Araştırma: Avrupa'da Ukrayna'nın savaşı kazanabileceğine inananların oranı sadece yüzde 10
Artı Gerçek - Rusya-Ukrayna savaşının ikinci yıldönümünde yayımlanan bir araştırma, Avrupa Birliği (AB) ülkelerinin Kiev'deki Vladimir Zelenskiy yönetimine verdiği koşulsuz desteğin halklar nezdinde sürdürülebilir olmadığını gösterdi. Buna göre, Avrupalıların büyük çoğunluğu savaşı Kiev'in kazanmasını istese de, Ukrayna'nın Rusya'yı hâlâ yenilgiye uğratacağına inananların oranı sadece yüzde 10. Araştırmacılar, AB ülkelerinin liderlerine strateji değiştirerek "kabul edilebilir bir barış anlaşmasını" destekleme çağrısı yaptı.
Düşünce kuruluşu Avrupa Dış İlişkiler Konseyi'nin "Savaşlar ve Seçimler: Avrupa liderleri Ukrayna'ya kamuoyu desteğini nasıl koruyabilir" başlıklı araştırmada, aralarında Fransa, Almanya, Macaristan, İtalya, Hollanda, Polonya, İsveç ve İspanya'nın bulunduğu 12 AB üyesi ülkede Ukrayna savaşına dair kamuoyu mercek altına alındı. Araştırmacılar, Ukrayna'nın "karşı saldırısının" başarısızlığı, ABD'nin politika değiştirmesi ve Donald Trump'ın yeniden başkan seçilmesi ihtimali gibi faktörlerin, savaşın Ukrayna taafından kazanılamayacağı görüşünü pekiştirdiğini belirtti.
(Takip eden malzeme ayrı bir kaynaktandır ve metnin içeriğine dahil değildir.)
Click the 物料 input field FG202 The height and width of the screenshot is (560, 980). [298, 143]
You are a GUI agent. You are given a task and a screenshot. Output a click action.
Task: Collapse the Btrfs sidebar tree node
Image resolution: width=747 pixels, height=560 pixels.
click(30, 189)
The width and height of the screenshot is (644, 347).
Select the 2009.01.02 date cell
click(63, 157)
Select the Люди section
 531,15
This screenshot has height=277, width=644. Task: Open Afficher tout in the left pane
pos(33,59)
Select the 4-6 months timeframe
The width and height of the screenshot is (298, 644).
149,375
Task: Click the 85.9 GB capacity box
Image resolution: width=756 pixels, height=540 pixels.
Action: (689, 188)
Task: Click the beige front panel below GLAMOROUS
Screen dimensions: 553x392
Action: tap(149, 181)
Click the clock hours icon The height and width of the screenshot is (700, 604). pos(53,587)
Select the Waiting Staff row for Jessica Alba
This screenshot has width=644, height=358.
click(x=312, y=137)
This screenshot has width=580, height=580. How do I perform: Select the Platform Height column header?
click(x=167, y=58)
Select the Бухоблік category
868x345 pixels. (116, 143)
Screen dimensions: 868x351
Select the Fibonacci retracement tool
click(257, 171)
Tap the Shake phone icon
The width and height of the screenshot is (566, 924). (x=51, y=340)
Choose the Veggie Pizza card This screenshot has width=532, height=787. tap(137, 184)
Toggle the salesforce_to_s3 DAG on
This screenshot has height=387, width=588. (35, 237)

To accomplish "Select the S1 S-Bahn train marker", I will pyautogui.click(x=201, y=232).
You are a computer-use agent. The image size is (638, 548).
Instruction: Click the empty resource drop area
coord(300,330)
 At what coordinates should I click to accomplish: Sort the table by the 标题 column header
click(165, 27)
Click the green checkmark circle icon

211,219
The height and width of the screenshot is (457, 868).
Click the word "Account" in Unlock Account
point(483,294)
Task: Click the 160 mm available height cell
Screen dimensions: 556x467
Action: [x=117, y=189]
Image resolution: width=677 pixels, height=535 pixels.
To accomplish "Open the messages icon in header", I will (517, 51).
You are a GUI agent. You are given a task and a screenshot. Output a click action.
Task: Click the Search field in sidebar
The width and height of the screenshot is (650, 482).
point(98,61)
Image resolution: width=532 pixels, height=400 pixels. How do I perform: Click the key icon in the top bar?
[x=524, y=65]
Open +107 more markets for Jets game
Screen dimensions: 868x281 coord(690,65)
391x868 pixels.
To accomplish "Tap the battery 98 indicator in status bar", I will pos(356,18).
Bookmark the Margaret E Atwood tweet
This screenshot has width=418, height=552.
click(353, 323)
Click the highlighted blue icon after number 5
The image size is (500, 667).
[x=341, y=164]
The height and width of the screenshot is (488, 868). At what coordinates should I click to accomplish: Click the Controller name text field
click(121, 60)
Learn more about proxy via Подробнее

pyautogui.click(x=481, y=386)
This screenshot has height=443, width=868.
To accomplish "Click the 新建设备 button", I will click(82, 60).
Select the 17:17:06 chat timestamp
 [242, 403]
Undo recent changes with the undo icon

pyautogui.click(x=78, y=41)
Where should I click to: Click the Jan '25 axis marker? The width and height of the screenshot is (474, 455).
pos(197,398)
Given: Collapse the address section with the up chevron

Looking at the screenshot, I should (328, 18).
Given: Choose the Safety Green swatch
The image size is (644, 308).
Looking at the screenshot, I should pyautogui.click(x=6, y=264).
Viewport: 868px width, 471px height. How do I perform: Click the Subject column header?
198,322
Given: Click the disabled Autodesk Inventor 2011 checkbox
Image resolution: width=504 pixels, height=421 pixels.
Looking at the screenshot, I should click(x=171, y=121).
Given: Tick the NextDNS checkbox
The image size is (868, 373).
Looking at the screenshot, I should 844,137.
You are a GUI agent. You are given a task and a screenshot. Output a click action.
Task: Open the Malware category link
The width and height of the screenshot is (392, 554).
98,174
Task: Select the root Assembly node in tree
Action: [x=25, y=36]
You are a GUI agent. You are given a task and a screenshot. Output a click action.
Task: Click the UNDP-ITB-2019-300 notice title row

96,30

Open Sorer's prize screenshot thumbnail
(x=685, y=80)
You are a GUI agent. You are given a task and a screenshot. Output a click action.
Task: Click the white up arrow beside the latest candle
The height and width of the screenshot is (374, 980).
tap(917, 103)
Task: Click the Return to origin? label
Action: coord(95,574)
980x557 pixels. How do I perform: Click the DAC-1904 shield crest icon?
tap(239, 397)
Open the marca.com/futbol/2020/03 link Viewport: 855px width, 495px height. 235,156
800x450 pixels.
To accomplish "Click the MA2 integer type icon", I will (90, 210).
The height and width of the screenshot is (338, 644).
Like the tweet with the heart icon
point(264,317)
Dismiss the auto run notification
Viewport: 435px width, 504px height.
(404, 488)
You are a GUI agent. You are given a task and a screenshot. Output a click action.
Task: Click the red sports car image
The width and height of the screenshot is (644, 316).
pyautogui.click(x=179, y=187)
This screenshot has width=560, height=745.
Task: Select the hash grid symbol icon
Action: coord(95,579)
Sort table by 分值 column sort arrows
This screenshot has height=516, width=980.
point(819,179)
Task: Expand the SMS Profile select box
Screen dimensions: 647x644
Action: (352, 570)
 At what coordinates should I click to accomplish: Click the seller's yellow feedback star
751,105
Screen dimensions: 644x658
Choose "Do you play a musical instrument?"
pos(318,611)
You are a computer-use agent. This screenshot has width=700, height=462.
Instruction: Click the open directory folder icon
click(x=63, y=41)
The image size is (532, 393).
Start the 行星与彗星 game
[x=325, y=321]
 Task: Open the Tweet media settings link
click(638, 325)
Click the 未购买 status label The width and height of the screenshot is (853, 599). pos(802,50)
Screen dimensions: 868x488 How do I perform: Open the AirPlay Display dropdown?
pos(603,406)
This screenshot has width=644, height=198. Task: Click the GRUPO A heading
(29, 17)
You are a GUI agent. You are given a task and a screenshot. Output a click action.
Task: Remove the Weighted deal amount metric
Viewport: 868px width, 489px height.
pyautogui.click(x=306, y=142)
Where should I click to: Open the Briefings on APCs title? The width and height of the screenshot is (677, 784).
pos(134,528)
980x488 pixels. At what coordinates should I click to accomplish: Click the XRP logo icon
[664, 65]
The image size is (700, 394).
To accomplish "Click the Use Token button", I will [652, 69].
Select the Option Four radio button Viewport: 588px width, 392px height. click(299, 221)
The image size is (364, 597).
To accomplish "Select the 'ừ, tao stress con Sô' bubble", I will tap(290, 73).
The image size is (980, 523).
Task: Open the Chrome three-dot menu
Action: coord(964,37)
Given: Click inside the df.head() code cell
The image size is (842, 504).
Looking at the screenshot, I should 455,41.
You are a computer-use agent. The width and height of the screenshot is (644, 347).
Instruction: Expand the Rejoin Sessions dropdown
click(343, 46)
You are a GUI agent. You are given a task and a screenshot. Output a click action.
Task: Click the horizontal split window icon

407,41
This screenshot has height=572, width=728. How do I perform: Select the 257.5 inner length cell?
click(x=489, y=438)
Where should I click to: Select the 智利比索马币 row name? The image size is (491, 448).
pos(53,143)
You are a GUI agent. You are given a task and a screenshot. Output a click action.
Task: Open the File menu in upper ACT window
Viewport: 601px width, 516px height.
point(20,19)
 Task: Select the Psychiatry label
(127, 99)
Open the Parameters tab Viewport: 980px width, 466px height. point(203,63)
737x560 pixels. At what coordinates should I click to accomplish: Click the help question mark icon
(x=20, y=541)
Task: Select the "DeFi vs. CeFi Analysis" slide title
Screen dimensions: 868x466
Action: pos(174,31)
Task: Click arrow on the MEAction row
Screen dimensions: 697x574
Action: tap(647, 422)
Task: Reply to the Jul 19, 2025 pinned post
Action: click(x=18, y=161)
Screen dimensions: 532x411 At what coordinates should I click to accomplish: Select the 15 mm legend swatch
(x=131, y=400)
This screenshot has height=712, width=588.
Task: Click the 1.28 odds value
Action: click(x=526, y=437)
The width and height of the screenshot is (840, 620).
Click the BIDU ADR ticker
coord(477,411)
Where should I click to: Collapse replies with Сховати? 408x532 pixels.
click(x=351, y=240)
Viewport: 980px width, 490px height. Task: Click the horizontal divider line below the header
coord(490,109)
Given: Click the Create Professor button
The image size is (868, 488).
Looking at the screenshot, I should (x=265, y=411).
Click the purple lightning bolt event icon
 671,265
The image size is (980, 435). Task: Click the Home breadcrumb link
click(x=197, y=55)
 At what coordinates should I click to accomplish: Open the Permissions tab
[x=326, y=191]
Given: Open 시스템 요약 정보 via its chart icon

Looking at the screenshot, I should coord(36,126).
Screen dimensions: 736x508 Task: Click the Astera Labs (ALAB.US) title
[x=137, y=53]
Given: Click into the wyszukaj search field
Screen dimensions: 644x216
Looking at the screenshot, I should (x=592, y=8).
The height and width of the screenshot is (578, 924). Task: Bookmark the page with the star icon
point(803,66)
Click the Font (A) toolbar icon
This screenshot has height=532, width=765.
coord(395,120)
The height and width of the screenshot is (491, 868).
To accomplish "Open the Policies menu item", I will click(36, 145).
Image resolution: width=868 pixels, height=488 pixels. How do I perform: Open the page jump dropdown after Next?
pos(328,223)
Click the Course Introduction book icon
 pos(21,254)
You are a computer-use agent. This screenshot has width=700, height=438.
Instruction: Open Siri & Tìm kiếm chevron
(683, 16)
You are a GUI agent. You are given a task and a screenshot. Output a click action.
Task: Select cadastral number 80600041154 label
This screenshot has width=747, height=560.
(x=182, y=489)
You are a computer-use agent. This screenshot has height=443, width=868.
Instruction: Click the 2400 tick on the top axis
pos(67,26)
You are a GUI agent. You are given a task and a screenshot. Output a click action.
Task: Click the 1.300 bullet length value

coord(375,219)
'KİEV KAZANIR' DİYENLER, EN İYİMSERLERDE BİLE YÜZDE 17
Ukrayna'nın geçen hafta sonu Avdiyivka kentinden çekilmesinden önce, ocak ayında yapılan araştırmanın öne çıkan sonuçları şöyle oldu:
* Anketin yapıldığı 12 ülkede, Ukrayna'nın savaşı sahada kazanabileceğine sadece her 10 Avrupalıdan biri inanıyor. Ukrayna açısından en iyimser olduğu belirtilen ülkelerden Polonya, İsveç ve Portekiz'de bile Kiev'in kazanacağına inanların oranı yüzde 17'de kalıyor.
* Avrupalıların yüzde 20'si, savaşın Rusya'nın kazanacağını öngörüyor.
* 12 ülkede en yaygın olan görüş, ortalama yüzde 37 oranıyla, savaşın karşılıklı tavize dayalı bir anlaşma ile sonlanacağı yönünde.
* İsveçlilerin yüzde 50'si, Portekizlilerin yüzde 48'i ve Polonyalıların yüzde 47'si, Avrupa'nın Ukrayna'ya Rusya'la savaşması için yardım etmesi gerektiğini düşünüyor.
* Macarların yüzde 64'ü, Yunanların yüzde 59'u, İtalyanların yüzde 52'si ve Avusturyalıların yüzde 49'u ise Kiev'e bir anlaşmayı kabul etmesi için baskı yapılması gerektiği görüşünde.
* Fransa, Almanya, Hollanda ve İspanya'da ise Ukrayna'ya destek ile anlaşma baskısı arasındaki görüşler yaklaşık yarı yarıya bölünmüş durumda.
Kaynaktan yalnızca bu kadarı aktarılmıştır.